Macon would allow concert-goers to carry alcohol into the streets of downtown during this year’s Bragg Jam music festival, according to an ordinance a committee of council members approved Monday.

The proposed law mimics a relaxing of rules that occurs on First Fridays, when drinking outdoors is allowed between 4 p.m. and 10 p.m. as part of an effort to lure people downtown. In the case of next month’s Bragg Jam, people will be allowed to drink or carry open containers of alcohol while outside between 5 p.m. and 2 a.m.

Drinkers may consume alcohol only from designated plastic cups and must wear approved wrist bands.

Bragg Jam, scheduled for July 25, is a local music festival held annually in memory of brothers Brax and Tate Bragg, who died 10 years ago in a car crash.

The brothers were active in the local music scene, and the festival is put on each year to raise money for the Ocmulgee Heritage Trail. Last year, the festival raised $45,000, its most successful showing ever.

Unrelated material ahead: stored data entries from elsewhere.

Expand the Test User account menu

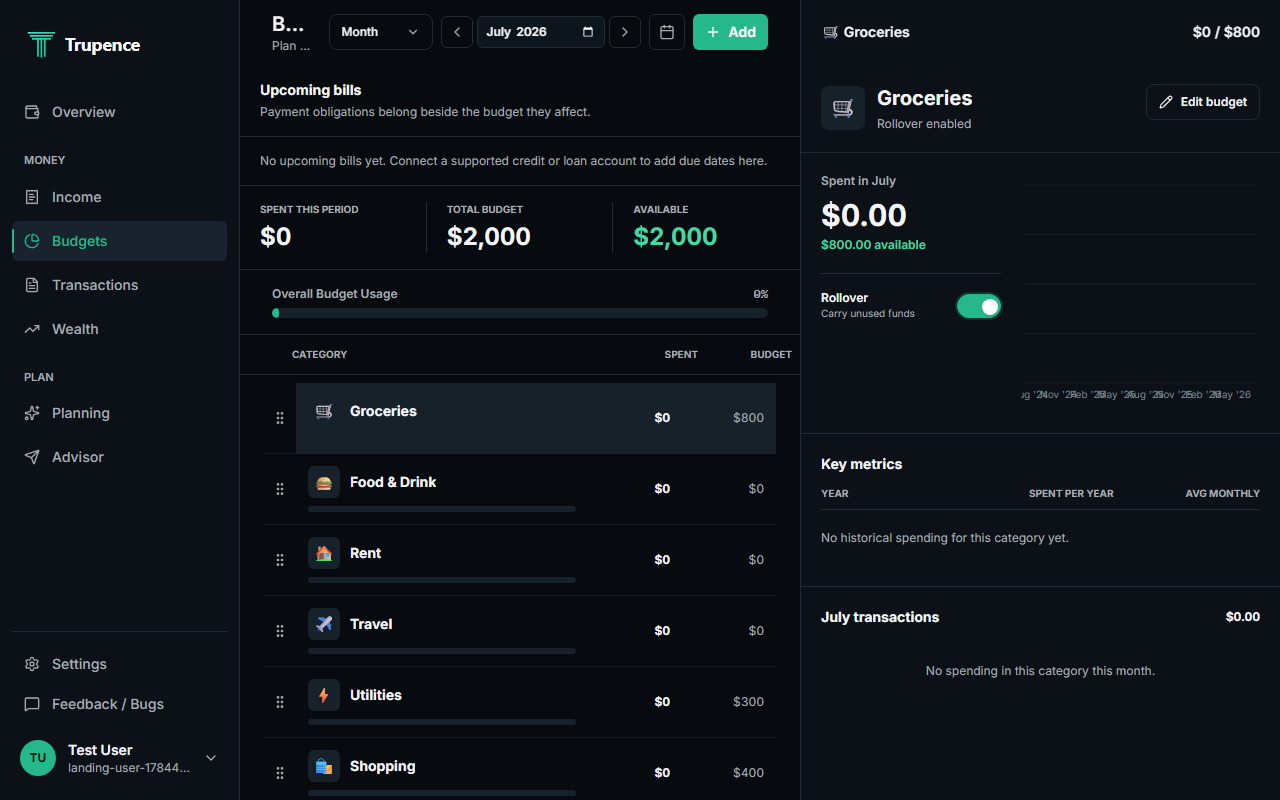(210, 758)
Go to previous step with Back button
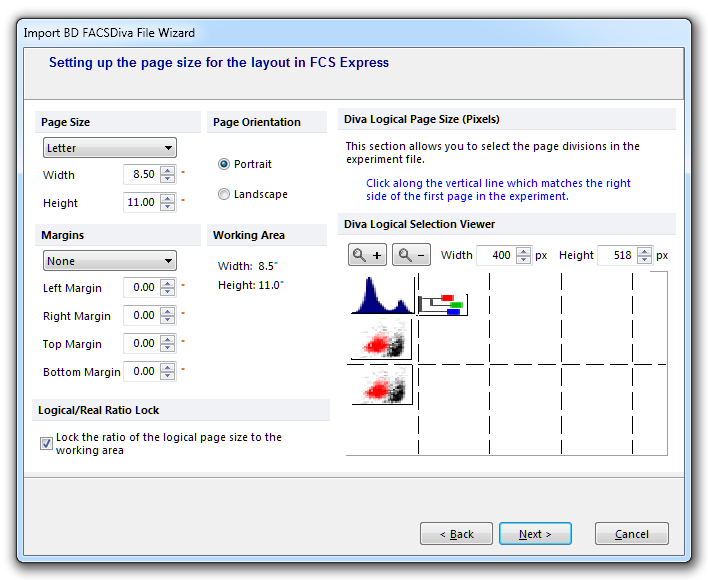Image resolution: width=708 pixels, height=580 pixels. coord(456,534)
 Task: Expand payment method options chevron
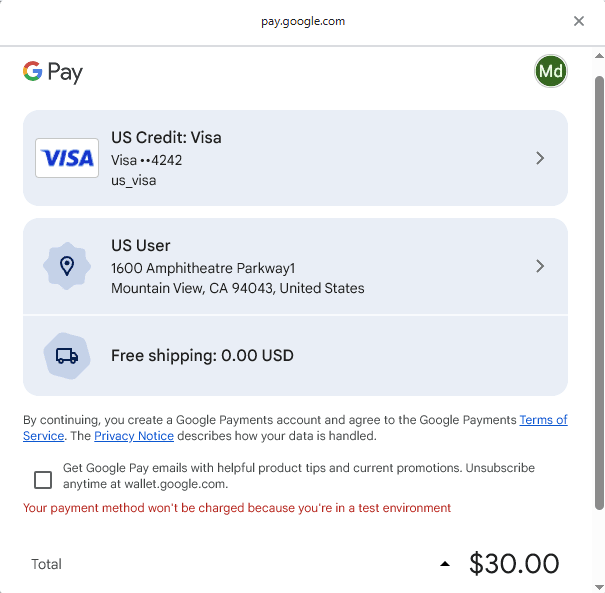(540, 158)
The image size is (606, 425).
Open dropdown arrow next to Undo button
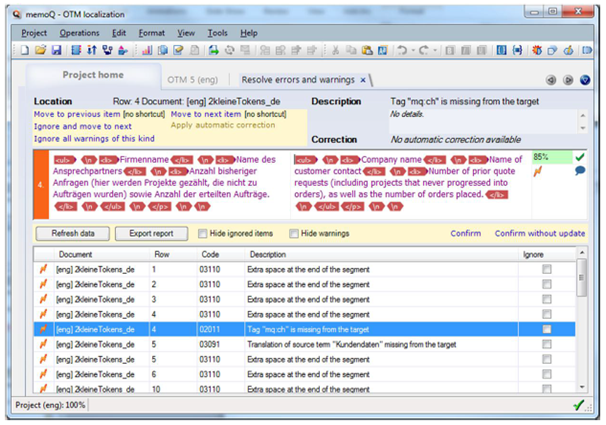[x=412, y=50]
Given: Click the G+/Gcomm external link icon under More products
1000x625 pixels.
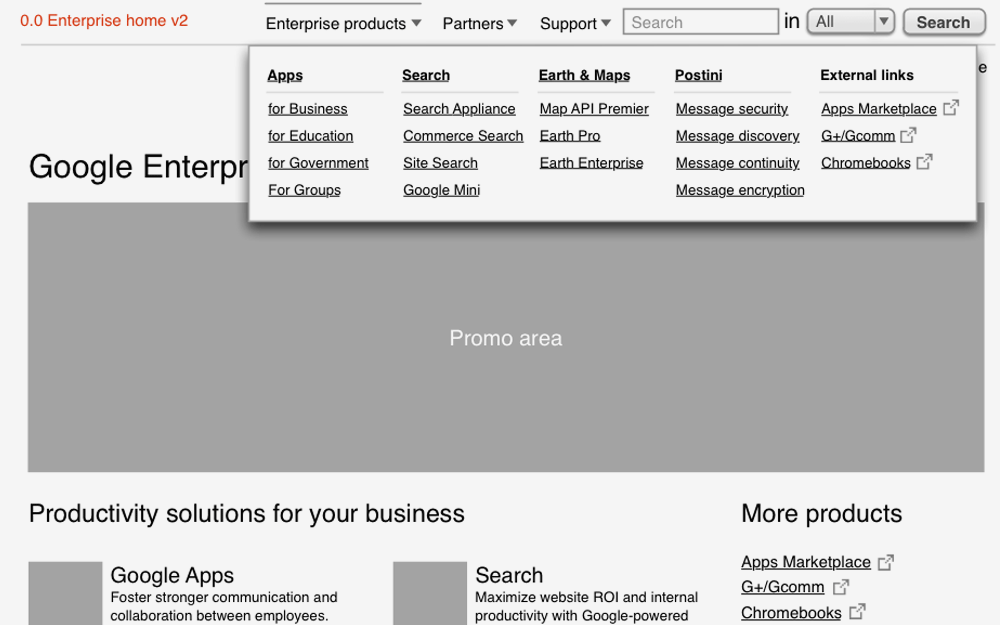Looking at the screenshot, I should [841, 586].
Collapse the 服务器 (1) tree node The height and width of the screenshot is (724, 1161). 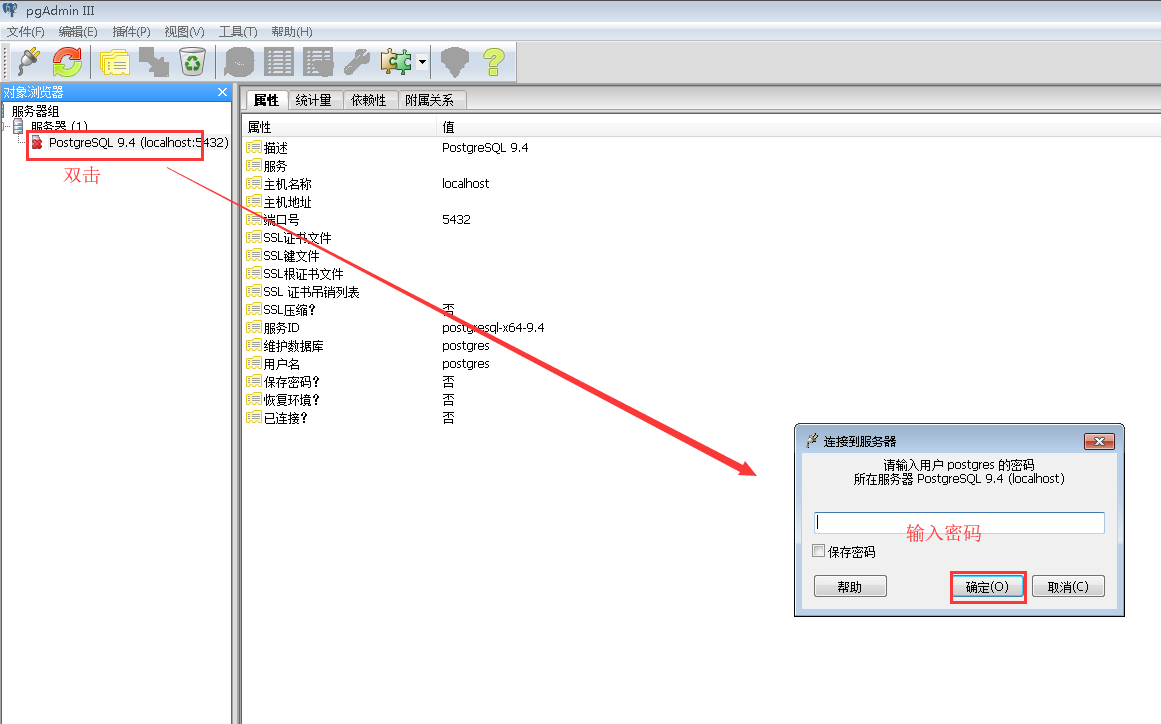coord(5,127)
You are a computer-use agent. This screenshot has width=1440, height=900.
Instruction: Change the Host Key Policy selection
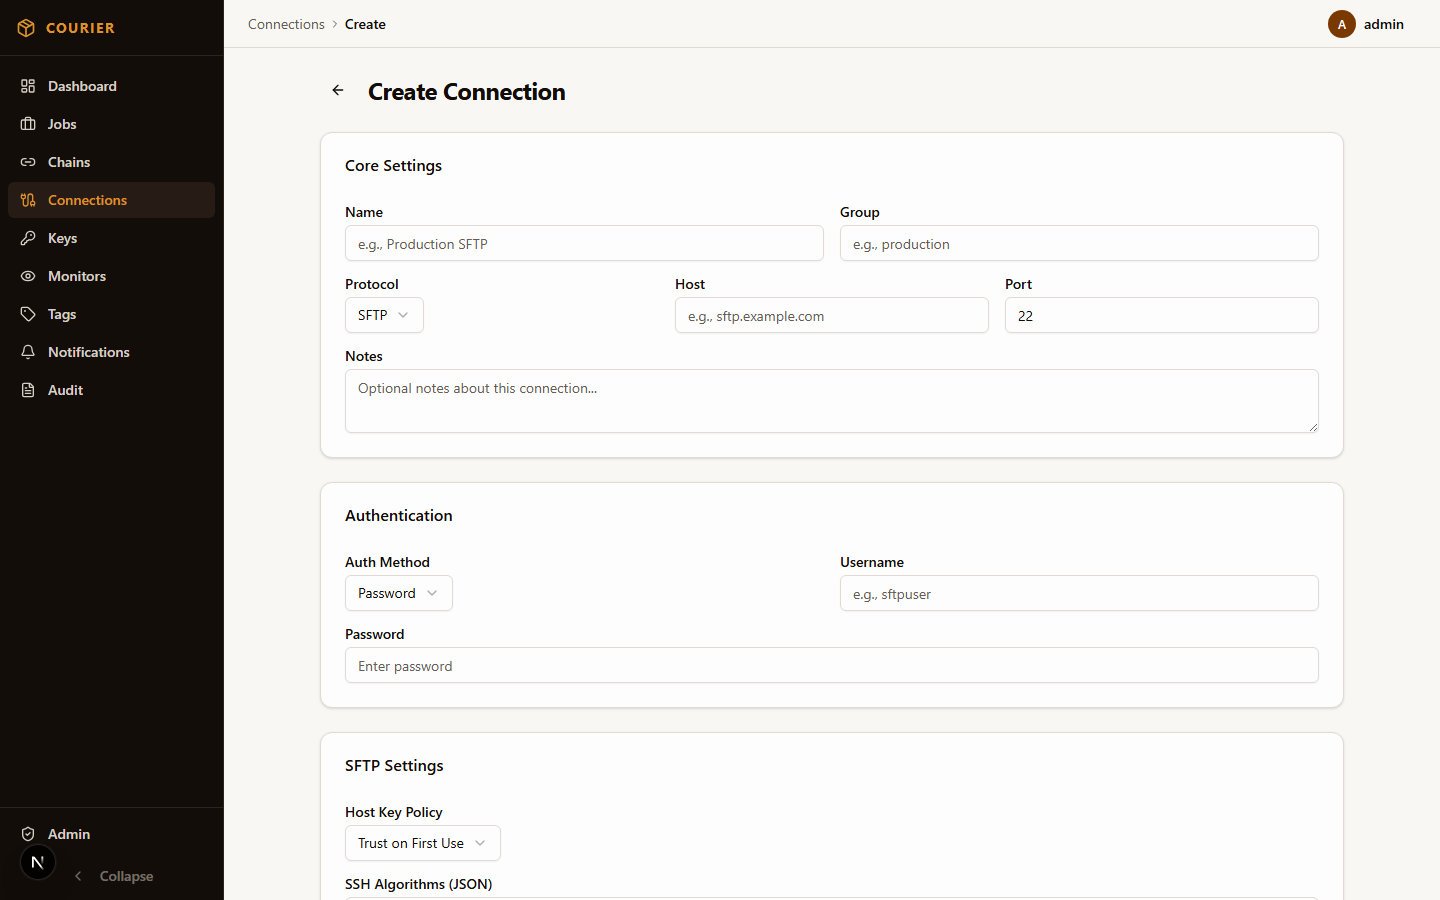[422, 843]
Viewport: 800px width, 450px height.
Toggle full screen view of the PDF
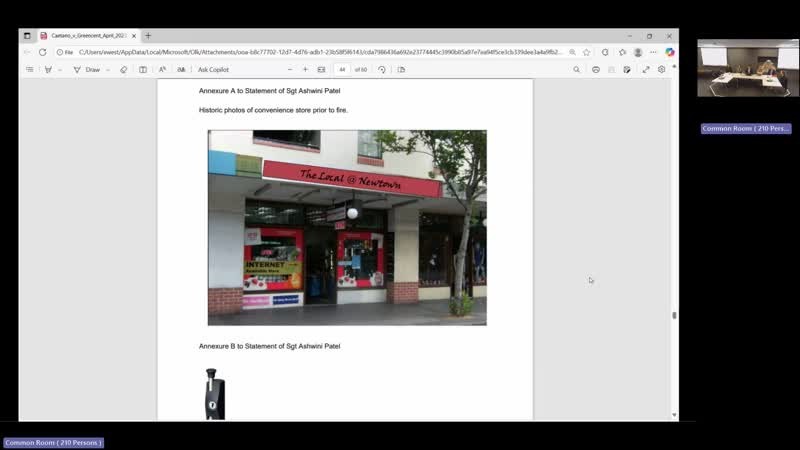[x=646, y=70]
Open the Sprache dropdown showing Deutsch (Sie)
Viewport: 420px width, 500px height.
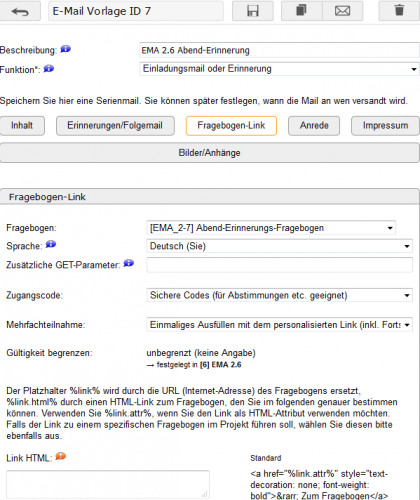pyautogui.click(x=279, y=246)
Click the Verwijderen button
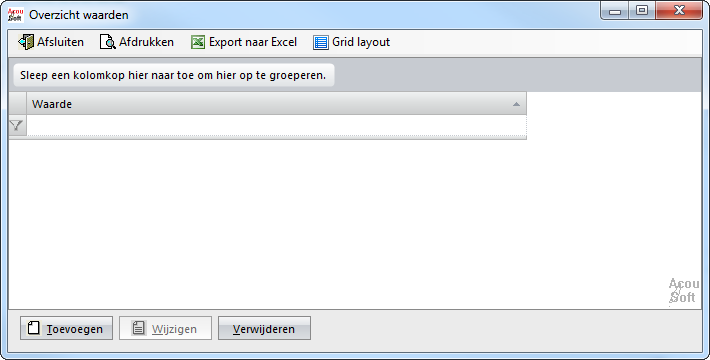 point(264,328)
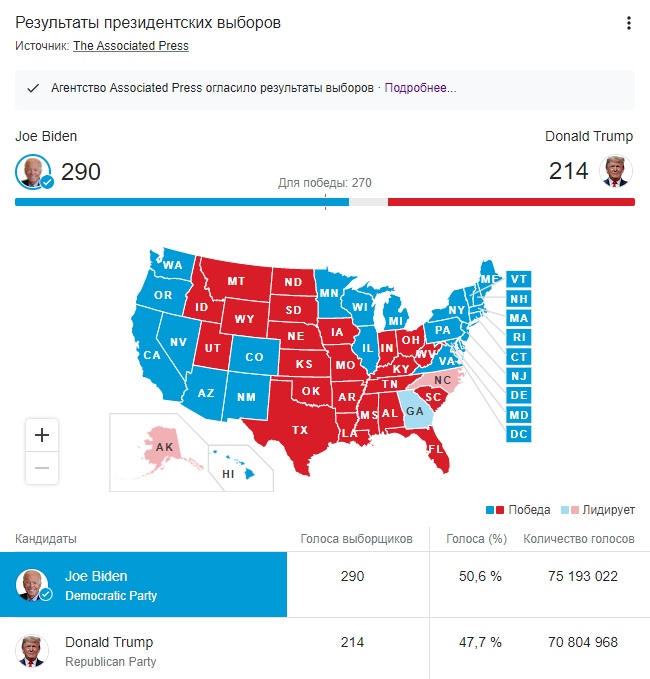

The council’s Public Safety Committee approved the ordinance in a 4-1 vote. Most council members see the less-stringent regulation of alcohol as another way to help boost the event and downtown activity.

“I think it’s very important that we partner with them and show our support in this very small way,” said Councilwoman Nancy White, the committee’s vice chairwoman. “What we get back is huge in comparison.”

Councilman Lonnie Miley said the city needs fewer restrictions on drinking so that it remains progressive and more accessible to events such as Bragg Jam and First Friday.

“All of it ... is good for Macon, and it’s good for the citizens of Macon,” Miley said.

Councilman James Timley cast the only vote against the ordinance. He said it does not need to be codified.

Currently, nonprofit organizations such as Bragg Jam can ask the mayor for a special event permit, exempting them from laws that make it illegal to carry open containers of booze in the street.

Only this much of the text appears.